Introduction
Chamelaion API documentation — AI-powered lip sync for video dubbing, content localization, and personalized video at scale.
Chamelaion is an AI lip sync API that takes any video and audio input and generates perfectly matched lip movements. Send a video of someone speaking English and an audio track in Japanese — Chamelaion produces a new video where the speaker’s lips move naturally to match the Japanese audio. This powers video dubbing, content localization, personalized video messaging, and more.
At a glance
Section titled “At a glance”| Base URL | https://api.chamelaion.com/api |
| Authentication | Bearer token or x-api-key header |
| Input formats | MP4 video, WAV/MP3 audio — via URL or direct upload |
| Max concurrent jobs | Depends on plan |
| Rate limit | 60 requests/min on generation endpoints |
| SDKs | Python 3.8+ and TypeScript/Node.js 18+ |
| Active speaker detection | Automatic (can be disabled per request) |
Key capabilities
Section titled “Key capabilities”- AI Lip Sync — State-of-the-art lip sync model that preserves the speaker’s identity, head pose, and expressions while matching lip movements to new audio.
- URL-based generation — Pass publicly accessible URLs for your video and audio. No file uploads required.
- Direct media upload — Upload video and audio files directly via multipart form-data when URLs are not available.
- Active speaker detection — Automatically detects and syncs the active speaker in multi-person scenes. Can be disabled for single-speaker videos.
- Request tracking — Every generation returns a
request_id. Poll for status, retrieve results, or filter by your ownreference_id. - Pagination — List and paginate through your generation history with
limitandoffsetparameters.
What can I build with Chamelaion?
Section titled “What can I build with Chamelaion?”Chamelaion fits anywhere you need lip movements to match new audio:
- Video dubbing & localization — Dub films, YouTube videos, and social content for global audiences with AI lip sync that looks native.
- E-learning & training — Localize course videos into dozens of languages while keeping the instructor’s face natural and in sync.
- Marketing & personalized outreach — Generate personalized video messages at scale. One recording becomes thousands of tailored videos.
- Entertainment, media & gaming — Power in-game characters, animated content, and post-production dubbing with lip sync technology that runs on API calls.
How do I get started?
Section titled “How do I get started?”Get from zero to your first AI lip sync generation in three steps:
- Get your API key — Create one from the Dashboard.

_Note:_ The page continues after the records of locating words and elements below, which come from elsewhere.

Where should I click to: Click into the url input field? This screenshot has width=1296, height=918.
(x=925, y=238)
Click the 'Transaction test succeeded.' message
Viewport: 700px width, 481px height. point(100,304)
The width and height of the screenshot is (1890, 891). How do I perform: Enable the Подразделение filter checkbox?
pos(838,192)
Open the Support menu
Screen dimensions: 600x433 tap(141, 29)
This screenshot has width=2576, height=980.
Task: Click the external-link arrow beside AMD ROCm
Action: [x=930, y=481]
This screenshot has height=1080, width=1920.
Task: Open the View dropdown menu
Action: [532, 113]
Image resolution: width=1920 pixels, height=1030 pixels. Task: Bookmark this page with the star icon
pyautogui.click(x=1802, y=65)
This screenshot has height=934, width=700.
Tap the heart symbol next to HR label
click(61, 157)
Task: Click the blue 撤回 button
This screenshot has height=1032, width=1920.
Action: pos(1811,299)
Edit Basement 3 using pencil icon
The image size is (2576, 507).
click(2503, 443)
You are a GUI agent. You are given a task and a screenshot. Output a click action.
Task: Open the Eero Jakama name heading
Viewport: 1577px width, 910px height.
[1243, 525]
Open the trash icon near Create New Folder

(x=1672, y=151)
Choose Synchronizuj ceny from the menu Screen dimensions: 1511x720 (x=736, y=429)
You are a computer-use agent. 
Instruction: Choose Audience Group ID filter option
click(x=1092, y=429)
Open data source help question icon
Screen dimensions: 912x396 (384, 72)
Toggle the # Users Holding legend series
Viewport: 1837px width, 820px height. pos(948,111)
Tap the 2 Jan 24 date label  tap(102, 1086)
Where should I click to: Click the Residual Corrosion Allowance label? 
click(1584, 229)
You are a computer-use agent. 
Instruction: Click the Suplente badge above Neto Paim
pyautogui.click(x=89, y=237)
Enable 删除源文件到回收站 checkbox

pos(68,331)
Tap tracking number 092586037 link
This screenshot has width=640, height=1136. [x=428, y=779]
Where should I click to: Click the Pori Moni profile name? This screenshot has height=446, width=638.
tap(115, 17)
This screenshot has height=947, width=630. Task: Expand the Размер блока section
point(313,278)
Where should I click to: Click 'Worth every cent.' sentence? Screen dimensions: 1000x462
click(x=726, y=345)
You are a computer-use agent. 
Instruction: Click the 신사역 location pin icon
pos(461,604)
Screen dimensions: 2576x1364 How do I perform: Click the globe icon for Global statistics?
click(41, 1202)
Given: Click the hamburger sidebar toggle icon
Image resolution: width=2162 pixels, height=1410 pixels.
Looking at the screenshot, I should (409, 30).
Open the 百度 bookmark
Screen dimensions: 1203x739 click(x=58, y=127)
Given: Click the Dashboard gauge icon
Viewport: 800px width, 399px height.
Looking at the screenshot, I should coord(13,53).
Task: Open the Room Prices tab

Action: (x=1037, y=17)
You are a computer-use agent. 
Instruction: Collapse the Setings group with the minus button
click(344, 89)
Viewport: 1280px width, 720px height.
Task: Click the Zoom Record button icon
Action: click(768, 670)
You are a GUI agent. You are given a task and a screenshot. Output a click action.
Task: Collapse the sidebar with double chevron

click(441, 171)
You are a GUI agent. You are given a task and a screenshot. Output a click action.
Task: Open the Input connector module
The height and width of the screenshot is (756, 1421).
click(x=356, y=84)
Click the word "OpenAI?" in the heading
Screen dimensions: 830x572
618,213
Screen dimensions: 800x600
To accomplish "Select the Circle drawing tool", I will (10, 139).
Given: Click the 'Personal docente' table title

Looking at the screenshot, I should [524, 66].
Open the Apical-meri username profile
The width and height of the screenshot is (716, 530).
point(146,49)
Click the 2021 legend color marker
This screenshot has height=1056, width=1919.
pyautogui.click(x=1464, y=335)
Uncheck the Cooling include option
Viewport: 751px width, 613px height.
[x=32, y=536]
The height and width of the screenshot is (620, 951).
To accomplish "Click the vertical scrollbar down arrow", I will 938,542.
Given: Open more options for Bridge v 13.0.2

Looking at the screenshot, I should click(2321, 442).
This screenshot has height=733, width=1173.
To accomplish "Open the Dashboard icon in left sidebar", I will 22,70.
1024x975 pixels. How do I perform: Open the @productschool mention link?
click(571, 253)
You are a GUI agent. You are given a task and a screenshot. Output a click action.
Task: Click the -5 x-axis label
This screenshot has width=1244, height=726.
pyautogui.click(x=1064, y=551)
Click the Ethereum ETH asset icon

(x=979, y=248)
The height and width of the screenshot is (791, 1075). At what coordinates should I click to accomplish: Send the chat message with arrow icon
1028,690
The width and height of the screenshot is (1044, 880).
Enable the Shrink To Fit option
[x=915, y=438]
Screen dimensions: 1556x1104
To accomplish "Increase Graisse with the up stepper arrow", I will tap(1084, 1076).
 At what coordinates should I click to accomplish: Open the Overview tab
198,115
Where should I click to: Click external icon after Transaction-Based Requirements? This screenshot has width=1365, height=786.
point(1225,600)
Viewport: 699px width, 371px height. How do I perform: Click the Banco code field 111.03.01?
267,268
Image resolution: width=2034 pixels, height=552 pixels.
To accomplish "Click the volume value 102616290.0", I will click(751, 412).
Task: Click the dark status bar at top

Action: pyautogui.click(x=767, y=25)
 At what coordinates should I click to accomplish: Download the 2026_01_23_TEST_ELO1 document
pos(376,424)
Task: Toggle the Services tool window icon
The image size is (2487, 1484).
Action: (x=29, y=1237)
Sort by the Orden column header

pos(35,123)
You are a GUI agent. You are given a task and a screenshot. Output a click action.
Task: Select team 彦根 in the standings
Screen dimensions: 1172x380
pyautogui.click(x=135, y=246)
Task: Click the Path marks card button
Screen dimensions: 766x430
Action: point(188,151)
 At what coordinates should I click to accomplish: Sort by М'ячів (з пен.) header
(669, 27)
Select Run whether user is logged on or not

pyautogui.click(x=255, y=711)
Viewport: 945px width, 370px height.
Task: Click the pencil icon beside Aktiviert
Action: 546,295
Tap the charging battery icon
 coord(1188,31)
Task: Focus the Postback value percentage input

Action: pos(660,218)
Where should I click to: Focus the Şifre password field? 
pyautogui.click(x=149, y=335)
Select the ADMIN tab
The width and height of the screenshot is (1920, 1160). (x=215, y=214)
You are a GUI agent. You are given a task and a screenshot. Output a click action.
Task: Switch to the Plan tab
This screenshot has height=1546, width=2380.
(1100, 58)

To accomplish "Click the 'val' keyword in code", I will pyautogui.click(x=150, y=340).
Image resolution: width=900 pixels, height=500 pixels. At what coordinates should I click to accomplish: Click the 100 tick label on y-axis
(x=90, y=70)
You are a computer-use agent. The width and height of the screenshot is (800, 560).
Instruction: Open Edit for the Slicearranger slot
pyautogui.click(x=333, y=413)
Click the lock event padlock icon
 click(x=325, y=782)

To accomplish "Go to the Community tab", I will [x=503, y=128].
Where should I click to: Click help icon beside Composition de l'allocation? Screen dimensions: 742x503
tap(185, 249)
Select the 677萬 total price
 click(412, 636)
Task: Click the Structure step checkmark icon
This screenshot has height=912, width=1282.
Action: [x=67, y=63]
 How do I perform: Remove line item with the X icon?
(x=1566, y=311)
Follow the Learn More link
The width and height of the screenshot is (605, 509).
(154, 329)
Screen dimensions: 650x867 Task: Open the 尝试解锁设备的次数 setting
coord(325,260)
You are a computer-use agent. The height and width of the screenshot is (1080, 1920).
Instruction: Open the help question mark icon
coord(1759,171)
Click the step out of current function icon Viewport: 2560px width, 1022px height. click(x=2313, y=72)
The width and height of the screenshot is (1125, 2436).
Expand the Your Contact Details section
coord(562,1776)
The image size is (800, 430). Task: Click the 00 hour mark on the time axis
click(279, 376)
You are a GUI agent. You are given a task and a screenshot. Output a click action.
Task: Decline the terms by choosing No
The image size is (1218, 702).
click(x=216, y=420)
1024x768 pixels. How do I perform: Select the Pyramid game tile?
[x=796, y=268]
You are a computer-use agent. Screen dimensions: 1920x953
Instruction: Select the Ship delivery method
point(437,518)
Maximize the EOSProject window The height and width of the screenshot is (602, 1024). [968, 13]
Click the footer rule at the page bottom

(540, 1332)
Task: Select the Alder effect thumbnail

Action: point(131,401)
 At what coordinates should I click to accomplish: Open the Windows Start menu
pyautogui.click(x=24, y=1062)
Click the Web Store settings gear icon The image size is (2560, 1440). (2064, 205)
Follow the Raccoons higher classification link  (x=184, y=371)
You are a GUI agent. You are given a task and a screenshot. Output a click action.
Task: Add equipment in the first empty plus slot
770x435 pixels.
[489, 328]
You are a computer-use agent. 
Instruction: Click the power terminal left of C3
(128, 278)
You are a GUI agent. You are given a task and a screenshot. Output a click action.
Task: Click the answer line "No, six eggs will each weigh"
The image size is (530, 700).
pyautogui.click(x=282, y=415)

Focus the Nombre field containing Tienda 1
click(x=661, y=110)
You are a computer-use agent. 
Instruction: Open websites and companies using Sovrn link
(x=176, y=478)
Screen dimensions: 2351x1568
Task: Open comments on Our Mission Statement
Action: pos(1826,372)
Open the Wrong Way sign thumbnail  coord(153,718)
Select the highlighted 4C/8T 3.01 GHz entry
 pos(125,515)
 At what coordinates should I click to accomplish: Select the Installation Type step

- Authenticate — Pass your key as a Bearer token or
x-api-keyheader. See the Authentication guide. - Generate your first lip sync — Follow the Quickstart to generate a synced video in minutes.
API endpoints overview
Section titled “API endpoints overview”Chamelaion exposes a focused set of endpoints:
| Endpoint | Method | Description |
|---|---|---|
/v1/lipsync/generate | POST | Start a lip sync job from video and audio URLs |
/v1/lipsync/generate-with-media | POST | Start a lip sync job from uploaded files |
/v1/lipsync/requests/{id} | GET | Get the status and result of a specific request |
/v1/lipsync/requests | GET | List all your lip sync requests with pagination |
/v1/users/me | GET | Verify your API token identity |
/health | GET | Service health check (no auth required) |
Frequently asked questions
Section titled “Frequently asked questions”What video and audio formats does Chamelaion support?
Chamelaion accepts common video formats like MP4 for video input and WAV or MP3 for audio input. You can provide media via publicly accessible URLs or upload files directly through the multipart form-data endpoint.
How long does a generation take?
Generation time depends on video length and current queue depth. Most videos under 60 seconds complete within 1–3 minutes. You can poll the status of your request using the request status endpoint.
Can Chamelaion handle multi-person videos?
Yes. Chamelaion includes active speaker detection that automatically identifies and syncs the speaking person in multi-face videos. For single-speaker videos, you can disable this feature by setting disable_active_speaker_detection: true for faster processing.
How does authentication work?
Chamelaion supports two authentication methods: a Bearer token in the Authorization header or an API key in the x-api-key header. Both use the same API token from your dashboard. See the Authentication guide for details.
What happens if my generation fails?
When a generation fails, the request status will show failed with an error_message field explaining what went wrong. Common causes include inaccessible URLs, unsupported formats, or quota limits. See the Error Handling guide for troubleshooting.